QUERO VAS. Tempo di lavori per il territorio di Quero Vas, dove sono in cantiere alcuni interventi per arricchire e ammodernare il Comune. È partito da qualche giorno il secondo stralcio per il completamento del centro civico di Carpen, di proprietà del Comune. A gestirlo l'associazione frazionale Amici di Carpen presieduta da Tiziano Curto, che al momento opera all'interno di un prefabbricato costruito alcuni anni fa ma che per alcuni problemi e intoppi burocratici l'amministrazione non è riuscita a completare.

«Nel bilancio di quest'anno abbiamo accantonato 30 mila euro da destinare all'associazione», anticipa il sindaco Bruno Zanolla, «i lavori sono partiti nei giorni scorsi e serviranno per mettere a posto l'edificio semidiroccato acquistato dalla precedente amministrazione Curto ma non ancora restaurato. Il progetto è stato fatto gratuitamente dal geometra Lionello Curto e i lavori termineranno entro l'estate 2015, tempo come sempre permettendo».

Buone notizie per la frazione che si trova all'estremità nord del Comune e che confina con la frazione feltrina di Sanzan. Proprio sulla frontiera partiranno al più presto i lavori di consolidamento idrogeologico chiesti dal Comune e commissionati alla provincia. «Nelle scorse settimane abbiamo fatto numerosi incontri con il Genio civile e i servizi forestali nella persona di Zanchetta per fare una quadra sull'avvio dei lavori per deviare la confluenza delle acque della valle del Boccalon fino allo sbocco sul Piave. Il problema è stato segnalato da tempo e la Regione si è impegnata con noi a fare il progetto. Al momento siamo allo studio di fattibilità, d'intesa con l'amministrazione di Feltre. Abbiamo scelto di seguire la soluzione tecnica: prelevare le acque e deviarle tramite una condotta sul Piave».

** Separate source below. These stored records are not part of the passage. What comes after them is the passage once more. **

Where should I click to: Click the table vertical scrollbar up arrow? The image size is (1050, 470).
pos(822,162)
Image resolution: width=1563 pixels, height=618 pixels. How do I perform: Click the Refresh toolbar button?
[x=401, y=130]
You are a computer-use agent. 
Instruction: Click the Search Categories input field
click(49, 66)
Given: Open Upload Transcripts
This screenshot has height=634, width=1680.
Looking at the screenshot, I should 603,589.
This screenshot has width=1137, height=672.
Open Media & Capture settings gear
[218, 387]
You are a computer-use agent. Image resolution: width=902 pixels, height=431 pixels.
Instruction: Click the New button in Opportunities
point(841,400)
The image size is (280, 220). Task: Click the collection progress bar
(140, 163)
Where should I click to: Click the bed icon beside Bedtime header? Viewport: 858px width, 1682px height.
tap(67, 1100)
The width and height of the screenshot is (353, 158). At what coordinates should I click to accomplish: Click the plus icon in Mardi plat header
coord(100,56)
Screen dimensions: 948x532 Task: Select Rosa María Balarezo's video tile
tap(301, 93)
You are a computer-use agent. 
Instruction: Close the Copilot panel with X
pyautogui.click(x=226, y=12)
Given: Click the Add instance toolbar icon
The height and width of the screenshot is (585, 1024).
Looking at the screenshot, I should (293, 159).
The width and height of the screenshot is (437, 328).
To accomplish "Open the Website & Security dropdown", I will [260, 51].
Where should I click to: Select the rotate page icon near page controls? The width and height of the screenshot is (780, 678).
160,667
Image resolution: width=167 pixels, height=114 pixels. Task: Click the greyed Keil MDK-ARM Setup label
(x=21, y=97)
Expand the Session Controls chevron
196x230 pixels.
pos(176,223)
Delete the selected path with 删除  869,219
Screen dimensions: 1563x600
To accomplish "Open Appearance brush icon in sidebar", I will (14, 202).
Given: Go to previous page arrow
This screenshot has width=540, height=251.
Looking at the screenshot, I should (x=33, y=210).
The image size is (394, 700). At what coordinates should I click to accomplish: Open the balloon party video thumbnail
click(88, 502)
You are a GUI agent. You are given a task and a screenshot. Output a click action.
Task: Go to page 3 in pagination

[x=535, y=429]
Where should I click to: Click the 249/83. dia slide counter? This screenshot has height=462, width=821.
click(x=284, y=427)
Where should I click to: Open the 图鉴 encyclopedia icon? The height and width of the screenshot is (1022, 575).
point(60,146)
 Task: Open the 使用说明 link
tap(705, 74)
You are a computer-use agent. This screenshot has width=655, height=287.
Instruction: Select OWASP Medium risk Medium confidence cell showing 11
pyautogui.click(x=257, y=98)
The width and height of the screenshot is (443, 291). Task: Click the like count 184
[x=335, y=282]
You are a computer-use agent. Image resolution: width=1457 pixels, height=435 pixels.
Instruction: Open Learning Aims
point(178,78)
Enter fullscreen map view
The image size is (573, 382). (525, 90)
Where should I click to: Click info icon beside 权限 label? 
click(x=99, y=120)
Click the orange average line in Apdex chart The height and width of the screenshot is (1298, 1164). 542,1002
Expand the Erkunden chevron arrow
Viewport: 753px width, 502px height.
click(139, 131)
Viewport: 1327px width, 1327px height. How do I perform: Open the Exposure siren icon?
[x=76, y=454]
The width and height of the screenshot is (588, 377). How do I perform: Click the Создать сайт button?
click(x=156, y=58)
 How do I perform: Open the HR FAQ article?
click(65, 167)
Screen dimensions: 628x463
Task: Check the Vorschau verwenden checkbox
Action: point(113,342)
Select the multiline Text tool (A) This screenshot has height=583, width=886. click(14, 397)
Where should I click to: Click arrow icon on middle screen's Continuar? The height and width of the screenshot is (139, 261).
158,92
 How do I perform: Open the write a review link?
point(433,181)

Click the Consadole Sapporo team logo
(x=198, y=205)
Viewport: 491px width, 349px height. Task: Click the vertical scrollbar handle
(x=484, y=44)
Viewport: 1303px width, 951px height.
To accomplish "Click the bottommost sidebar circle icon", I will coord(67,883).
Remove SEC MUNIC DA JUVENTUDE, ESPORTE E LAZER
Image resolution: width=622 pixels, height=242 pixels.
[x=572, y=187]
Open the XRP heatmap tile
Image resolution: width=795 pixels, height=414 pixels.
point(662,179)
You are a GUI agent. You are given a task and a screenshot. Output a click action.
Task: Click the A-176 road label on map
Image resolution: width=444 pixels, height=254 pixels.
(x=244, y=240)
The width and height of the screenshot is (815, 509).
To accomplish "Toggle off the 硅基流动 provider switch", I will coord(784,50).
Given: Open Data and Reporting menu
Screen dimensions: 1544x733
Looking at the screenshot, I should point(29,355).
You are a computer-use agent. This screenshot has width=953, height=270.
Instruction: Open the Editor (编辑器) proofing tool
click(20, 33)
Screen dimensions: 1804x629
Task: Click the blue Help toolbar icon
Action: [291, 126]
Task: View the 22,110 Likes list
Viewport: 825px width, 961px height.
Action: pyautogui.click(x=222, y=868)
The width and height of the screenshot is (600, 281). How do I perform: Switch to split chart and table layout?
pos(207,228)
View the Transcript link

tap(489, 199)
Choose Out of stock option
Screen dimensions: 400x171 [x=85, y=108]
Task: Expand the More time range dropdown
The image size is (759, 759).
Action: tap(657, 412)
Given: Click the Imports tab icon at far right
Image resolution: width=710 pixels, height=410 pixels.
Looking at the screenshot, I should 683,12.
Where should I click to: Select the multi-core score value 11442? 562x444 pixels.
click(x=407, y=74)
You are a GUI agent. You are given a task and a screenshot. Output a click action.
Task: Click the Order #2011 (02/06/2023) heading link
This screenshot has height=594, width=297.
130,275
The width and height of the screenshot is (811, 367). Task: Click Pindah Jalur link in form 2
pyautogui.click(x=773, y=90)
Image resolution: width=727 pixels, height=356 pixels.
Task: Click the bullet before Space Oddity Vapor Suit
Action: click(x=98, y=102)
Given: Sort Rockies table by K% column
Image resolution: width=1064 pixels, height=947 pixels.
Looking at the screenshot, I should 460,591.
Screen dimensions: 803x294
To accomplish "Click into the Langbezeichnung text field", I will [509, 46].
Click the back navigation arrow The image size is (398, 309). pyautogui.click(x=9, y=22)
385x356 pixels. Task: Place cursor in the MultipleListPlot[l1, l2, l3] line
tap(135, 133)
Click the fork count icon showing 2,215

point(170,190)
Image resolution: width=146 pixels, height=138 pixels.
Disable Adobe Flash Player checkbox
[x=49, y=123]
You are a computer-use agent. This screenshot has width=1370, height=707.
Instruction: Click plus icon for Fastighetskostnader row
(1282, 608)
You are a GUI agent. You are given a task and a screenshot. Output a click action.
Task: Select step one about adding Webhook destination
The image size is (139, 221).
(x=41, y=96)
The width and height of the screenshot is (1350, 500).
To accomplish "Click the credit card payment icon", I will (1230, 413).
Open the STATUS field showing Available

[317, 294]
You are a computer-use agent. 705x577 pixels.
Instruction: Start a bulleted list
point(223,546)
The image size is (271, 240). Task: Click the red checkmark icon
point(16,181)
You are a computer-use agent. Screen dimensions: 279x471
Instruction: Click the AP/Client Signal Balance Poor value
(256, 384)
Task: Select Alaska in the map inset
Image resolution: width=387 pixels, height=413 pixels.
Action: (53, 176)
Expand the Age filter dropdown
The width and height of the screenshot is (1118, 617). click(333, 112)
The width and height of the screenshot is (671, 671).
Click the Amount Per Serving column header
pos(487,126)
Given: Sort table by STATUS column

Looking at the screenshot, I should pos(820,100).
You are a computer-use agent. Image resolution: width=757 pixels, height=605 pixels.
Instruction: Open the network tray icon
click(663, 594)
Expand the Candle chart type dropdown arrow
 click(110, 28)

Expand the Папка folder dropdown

Nel frattempo sono partiti anche i lavori per il recupero di Molino Banchieri: «La scorsa settimana sono emersi gli ultimi resti», dice ancora Zanolla, «oggi è stata attivata la Soprintendenza. I lavori dovranno terminare entro metà marzo». Il progetto da 180 mila euro prevede la ricostruzione dell'antica manifattura, sepolta negli anni settanta dai materiali di scavo che hanno fatto posto alla derivazione che porta l'acqua da Busche alla centralina idroelettrica dell'Enel di Quero. Presto sarà completato il progetto di illuminazione pubblica di piazze e frazioni con la sostituzione delle infrastrutture del centro di Quero. «Abbiamo presentato un progetto in Regione d'intesa con il Comune di Alano per chiedere un ulteriore finanziamento per efficientamento

e il completamento degli impianti illuminazione a Vas e nelle frazioni. Vorremo inoltre intervenire anche sul fabbricato di via Roma», conclude Zanolla, «l'intenzione è di sostituire gli infissi e l'impianto di illuminazione».